Les limites : débats, dérogations, enjeux d’équité
Chaque année, de nombreuses familles blésoises sollicitent une dérogation pour inscrire leur enfant dans une autre école que celle du secteur : pour rejoindre une fratrie, bénéficier d'un projet pédagogique particulier, ou pour des raisons de garde. Sans surprise, les dérogations sont plus fréquentes à l’entrée en 6e et en maternelle (source : Ministère de l’Éducation nationale).
En 2023, selon la mairie de Blois, plus de 200 demandes de dérogation ont été déposées pour la rentrée, soit près de 10% des élèves de primaire de la ville (source : Mairie de Blois). Toutes ne sont pas acceptées : la priorité est d’abord donnée à la proximité, puis aux situations médicales ou familiales spécifiques.
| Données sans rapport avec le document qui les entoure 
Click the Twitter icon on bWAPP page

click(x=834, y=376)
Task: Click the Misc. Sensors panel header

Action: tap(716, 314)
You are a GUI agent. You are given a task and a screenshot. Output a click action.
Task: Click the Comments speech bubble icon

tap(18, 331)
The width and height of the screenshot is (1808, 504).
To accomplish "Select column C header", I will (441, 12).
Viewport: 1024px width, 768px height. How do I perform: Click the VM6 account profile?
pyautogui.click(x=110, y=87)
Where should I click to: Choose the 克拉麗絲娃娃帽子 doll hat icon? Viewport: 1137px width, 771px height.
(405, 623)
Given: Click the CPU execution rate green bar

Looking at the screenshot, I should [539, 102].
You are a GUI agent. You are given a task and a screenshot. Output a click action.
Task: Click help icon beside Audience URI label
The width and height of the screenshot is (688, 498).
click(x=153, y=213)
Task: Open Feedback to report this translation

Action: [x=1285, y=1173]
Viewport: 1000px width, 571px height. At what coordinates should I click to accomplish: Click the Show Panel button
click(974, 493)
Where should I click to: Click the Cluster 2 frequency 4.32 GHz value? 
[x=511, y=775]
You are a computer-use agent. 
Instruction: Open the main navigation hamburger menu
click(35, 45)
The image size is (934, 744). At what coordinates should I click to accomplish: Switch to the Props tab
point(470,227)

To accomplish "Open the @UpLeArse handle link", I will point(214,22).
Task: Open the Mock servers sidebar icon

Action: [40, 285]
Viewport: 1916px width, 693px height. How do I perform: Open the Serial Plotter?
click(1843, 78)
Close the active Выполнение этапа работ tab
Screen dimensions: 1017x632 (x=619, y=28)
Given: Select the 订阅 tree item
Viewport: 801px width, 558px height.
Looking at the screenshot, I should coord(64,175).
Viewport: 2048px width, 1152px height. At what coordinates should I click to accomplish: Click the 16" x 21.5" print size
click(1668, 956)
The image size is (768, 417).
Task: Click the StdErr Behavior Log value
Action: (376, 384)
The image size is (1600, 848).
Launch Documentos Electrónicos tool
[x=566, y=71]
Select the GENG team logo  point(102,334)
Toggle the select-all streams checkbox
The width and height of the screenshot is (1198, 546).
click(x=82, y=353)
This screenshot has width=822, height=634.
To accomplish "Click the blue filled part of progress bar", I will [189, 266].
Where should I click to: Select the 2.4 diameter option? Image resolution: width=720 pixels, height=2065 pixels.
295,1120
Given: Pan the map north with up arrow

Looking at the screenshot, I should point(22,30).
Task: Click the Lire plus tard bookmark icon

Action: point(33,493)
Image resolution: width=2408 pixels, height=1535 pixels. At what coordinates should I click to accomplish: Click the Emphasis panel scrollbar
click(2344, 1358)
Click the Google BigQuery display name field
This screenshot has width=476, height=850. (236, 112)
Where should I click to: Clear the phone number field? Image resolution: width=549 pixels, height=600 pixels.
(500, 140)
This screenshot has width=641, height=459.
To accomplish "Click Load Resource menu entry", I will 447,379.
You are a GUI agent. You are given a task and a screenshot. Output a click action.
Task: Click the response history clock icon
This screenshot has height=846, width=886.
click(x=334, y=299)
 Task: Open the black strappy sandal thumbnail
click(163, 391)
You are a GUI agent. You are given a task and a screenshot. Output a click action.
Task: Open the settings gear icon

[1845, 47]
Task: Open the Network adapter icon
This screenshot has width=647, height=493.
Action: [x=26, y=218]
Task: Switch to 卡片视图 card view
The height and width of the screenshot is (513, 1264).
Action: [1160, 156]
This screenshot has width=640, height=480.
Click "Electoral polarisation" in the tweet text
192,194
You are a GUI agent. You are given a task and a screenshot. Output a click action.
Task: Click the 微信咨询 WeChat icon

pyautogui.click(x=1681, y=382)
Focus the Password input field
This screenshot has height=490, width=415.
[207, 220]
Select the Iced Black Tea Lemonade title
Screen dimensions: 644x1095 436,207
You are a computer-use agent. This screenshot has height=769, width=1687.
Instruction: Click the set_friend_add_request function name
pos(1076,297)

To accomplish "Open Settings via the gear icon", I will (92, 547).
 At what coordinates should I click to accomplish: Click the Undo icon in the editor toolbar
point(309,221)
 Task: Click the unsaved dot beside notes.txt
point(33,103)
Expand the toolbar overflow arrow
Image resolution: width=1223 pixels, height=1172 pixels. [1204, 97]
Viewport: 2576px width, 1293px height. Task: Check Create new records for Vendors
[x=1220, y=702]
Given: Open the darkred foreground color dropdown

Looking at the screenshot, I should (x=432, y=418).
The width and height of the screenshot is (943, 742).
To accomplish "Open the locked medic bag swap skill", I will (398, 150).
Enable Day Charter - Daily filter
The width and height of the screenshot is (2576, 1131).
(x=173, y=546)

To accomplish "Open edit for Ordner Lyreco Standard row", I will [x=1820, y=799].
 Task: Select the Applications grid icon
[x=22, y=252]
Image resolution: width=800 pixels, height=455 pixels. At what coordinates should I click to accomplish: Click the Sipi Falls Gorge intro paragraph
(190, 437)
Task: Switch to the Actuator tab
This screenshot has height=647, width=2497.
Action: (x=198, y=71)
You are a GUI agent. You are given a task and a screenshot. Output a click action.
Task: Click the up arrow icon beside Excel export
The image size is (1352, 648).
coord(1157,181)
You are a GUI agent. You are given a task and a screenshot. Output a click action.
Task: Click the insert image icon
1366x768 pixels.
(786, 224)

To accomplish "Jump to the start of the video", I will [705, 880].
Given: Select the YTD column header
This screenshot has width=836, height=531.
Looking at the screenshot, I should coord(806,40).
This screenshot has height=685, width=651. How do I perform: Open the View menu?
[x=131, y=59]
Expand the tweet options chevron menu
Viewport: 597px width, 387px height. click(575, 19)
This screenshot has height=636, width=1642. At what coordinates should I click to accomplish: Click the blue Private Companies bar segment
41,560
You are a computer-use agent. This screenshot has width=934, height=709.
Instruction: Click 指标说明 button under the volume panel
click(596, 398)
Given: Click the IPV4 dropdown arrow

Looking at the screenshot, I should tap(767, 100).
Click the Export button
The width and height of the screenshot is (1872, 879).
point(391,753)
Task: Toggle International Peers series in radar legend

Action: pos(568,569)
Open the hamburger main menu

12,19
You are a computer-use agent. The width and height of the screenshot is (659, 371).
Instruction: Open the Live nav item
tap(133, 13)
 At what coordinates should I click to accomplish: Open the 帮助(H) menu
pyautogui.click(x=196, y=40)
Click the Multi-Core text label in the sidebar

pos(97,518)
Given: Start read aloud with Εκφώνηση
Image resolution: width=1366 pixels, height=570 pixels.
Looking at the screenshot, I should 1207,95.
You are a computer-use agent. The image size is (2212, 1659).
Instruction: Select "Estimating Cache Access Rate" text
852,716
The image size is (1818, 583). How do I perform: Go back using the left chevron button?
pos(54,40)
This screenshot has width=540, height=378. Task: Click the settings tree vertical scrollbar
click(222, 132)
Ce système cristallise souvent les débats autour de la mixité, de l’inégalité de l’offre scolaire, ou des efforts faits (ou non) pour équilibrer la composition sociale des écoles. Ce débat n’est pas propre à Blois : il traverse toute la France, mais prend ici une tonalité particulière, avec des différences nettes entre écoles du centre-ville, de quartiers populaires ou de villages périphériques.